その質問をした理由——隣人のおばあちゃんから学んだこと
「その質問、命に関わっているかもしれない。」
何気ない会話のなかで、そう気づかされた出来事がある。
——「〜ってどうしてる?」
——「どうですかね?」
あの人からは、時に、何気ない質問の裏に命が関わっていることがあるのだと、学ばせてもらった。
僕の実家の街は、県の東の端にある。
隣の県までは、車で15分ほどの距離だ。
これまでに何度か働き口を変え、気がつけば今は県の西の果てにいる。
実家に帰るのは、多くて年に2回ほど。日帰りで行ける距離ではあるけれど、仕事柄、家族と休みがなかなか合わない。
帰省の理由はもっぱら、孫の顔を見せるためで、ひとりで帰ることはまずない。お盆と正月にしか顔を出していない。
子どもの受験の年には、それすらもなかった。
ある夏の出来事
車で帰省し、家の駐車場に車を停めてから、ふと家を見上げた。
父は次男で、以前、母から聞いた話によれば、僕が生まれた時点ですでに亡くなっていた祖父の相続の時、大いにもめたらしい。
怒りにまかせて席を立ち、何も得ずに会議を退席した──そんな話だった。
今思うと、あれは生活が苦しい時期に、愚痴のように僕に漏らしたのだと思う。
帰省のたびにこの家を眺めると、父のプライドによって建てられたのだということを、じんわりと感じる。
実家に帰省したときは、特に何をするでもない。
子どもが小さいころは、かつて自分が遊んだ場所を案内して歩いたが、今ではあまり外遊びにも興味を示さなくなった。
最近は僕ひとりで散歩をすることが多い。
実家の玄関は、隣接する家の方角を向いている。
その間には、申し訳程度の広さの庭があり、小さな松の木や、背の低い南天の木などが少し植えてある。
その先には、三段ほどのブロック塀が立っていて、隣の家の玄関がちょうど見えるようなつくりになっている。
隣の家には、仲睦まじい老夫婦がふたりで住んでいた。
あるとき、今しがた一勝負してきたであろう、グランドゴルフのクラブをご主人が外で洗っていた。興味を示したまだ幼い僕の息子に、にこにこと振り方をレクチャーしてくれた。
それからしばらくして、静かにこの世を去り、今では奥さんがひとりで慎ましく暮らしている。
僕より十歳年上の一人娘がおり、勤勉で誰でも知っているような都会の有名国立大学に進学し、そのままその地に根を下ろして暮らしているという。

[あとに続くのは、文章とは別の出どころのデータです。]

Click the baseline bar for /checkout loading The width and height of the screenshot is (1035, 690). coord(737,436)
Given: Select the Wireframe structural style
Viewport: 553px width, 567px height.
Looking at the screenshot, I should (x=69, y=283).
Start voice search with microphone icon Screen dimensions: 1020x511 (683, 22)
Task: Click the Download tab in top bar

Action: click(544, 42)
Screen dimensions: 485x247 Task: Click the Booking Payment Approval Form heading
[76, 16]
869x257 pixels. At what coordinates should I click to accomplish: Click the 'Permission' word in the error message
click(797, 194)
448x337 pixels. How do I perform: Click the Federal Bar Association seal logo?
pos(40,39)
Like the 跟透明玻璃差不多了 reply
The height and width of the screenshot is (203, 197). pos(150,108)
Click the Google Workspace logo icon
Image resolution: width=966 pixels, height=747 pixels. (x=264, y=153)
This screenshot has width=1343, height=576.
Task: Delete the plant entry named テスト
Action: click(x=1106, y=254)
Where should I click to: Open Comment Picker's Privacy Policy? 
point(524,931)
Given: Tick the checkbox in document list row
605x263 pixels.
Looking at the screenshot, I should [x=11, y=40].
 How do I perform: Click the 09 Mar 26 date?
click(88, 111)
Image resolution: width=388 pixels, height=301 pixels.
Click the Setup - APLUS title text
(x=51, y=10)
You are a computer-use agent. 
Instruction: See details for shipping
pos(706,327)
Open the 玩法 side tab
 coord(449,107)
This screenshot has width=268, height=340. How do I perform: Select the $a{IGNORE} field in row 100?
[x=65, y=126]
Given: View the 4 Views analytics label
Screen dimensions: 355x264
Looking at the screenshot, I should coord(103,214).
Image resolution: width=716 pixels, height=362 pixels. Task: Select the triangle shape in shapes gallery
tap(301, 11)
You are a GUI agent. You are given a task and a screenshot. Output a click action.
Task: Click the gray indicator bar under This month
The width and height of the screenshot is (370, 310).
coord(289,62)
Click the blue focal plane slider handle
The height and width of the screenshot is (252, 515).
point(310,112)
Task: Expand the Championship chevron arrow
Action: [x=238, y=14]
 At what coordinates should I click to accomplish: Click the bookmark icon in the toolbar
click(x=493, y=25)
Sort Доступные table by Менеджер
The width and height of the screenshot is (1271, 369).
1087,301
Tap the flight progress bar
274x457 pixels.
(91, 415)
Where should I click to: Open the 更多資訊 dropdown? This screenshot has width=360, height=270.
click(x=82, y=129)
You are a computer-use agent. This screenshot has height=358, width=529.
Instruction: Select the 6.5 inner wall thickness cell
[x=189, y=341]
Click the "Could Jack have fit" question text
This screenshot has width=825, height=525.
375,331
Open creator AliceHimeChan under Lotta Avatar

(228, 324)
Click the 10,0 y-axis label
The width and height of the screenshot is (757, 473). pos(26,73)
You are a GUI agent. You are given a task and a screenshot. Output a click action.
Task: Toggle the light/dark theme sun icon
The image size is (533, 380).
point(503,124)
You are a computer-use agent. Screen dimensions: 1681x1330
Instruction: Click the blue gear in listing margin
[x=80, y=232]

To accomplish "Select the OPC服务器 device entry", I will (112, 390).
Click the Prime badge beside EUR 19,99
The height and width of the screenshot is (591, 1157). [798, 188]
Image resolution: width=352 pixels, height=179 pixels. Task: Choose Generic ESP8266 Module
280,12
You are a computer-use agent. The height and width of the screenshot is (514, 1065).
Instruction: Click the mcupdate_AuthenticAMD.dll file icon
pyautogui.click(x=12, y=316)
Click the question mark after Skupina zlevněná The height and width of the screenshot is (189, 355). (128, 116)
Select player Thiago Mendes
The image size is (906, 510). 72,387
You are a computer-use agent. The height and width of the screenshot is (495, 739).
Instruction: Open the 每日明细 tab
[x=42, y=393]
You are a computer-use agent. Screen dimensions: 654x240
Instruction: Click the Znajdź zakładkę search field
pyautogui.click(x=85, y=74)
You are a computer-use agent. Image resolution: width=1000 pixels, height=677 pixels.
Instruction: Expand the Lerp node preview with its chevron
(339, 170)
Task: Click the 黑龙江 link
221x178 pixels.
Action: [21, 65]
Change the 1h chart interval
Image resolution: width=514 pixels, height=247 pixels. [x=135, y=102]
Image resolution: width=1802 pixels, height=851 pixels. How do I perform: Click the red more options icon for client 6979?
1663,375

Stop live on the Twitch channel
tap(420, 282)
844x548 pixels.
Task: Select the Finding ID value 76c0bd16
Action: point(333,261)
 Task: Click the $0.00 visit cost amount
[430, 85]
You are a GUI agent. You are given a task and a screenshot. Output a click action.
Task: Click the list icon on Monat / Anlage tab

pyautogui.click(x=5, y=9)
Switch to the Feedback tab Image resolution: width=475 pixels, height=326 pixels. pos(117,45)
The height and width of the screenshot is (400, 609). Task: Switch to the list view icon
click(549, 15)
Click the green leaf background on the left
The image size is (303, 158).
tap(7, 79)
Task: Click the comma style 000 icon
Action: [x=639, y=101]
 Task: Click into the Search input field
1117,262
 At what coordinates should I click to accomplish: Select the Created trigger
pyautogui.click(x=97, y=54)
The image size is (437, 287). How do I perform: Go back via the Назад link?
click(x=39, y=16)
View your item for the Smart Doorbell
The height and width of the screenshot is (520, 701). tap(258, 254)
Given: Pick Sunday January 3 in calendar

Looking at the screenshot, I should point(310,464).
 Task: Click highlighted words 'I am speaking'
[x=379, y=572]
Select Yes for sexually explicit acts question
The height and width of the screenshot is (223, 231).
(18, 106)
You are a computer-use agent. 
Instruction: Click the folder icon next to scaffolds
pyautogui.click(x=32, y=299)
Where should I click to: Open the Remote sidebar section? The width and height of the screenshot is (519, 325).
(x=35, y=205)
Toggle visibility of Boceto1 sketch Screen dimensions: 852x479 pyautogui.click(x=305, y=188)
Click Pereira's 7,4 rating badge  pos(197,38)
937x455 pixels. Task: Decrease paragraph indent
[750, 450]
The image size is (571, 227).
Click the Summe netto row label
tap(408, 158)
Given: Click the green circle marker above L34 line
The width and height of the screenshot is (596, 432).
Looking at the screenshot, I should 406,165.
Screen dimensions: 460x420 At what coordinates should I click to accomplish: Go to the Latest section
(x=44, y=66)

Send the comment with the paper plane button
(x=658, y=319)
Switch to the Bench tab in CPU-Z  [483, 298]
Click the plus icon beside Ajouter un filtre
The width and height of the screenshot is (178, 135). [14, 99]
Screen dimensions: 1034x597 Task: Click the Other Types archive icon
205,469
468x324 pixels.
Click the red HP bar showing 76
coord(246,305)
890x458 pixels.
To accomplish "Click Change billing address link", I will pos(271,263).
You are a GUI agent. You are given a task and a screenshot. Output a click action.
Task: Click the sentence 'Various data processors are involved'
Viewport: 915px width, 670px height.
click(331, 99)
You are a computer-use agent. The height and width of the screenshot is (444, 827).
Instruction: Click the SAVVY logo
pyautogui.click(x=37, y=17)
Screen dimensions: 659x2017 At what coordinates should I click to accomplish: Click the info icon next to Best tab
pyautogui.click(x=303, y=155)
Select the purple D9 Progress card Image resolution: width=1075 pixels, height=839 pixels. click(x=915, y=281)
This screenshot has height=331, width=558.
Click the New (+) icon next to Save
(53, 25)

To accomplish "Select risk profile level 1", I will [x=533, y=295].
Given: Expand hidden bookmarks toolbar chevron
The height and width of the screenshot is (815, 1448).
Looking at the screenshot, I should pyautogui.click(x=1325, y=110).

散歩に出かけようと玄関から出たところで、おばあちゃんと鉢合わせた。右手には、赤い灯油缶をぶら下げている。
「こんな真夏に?」と心の中でつぶやきながらも、笑顔で挨拶を交わす。
おばあちゃんは、やわらかく言った。
「今日帰ってきたの? お母さんたち、きっと喜ぶわよ。頻繁に帰ってあげなさいね」
それはまるで、自分の娘に対する願いを、僕に重ねているような言い方だった。
少し間をおいて、ふと思いついたように言う。
「ところで、冬の暖房って、どうしてるの?」
灯油缶を見つめながら、
なんでもない世間話に見せかけたその問いかけが、なぜか耳に残った。
「子どもが小さい頃、危ないと思ったので……うちはエアコンだけなんです」
「そうよねー」と言い残し横に歩いて行った。その先には灯油ボイラーのタンクと思わしきものがあった。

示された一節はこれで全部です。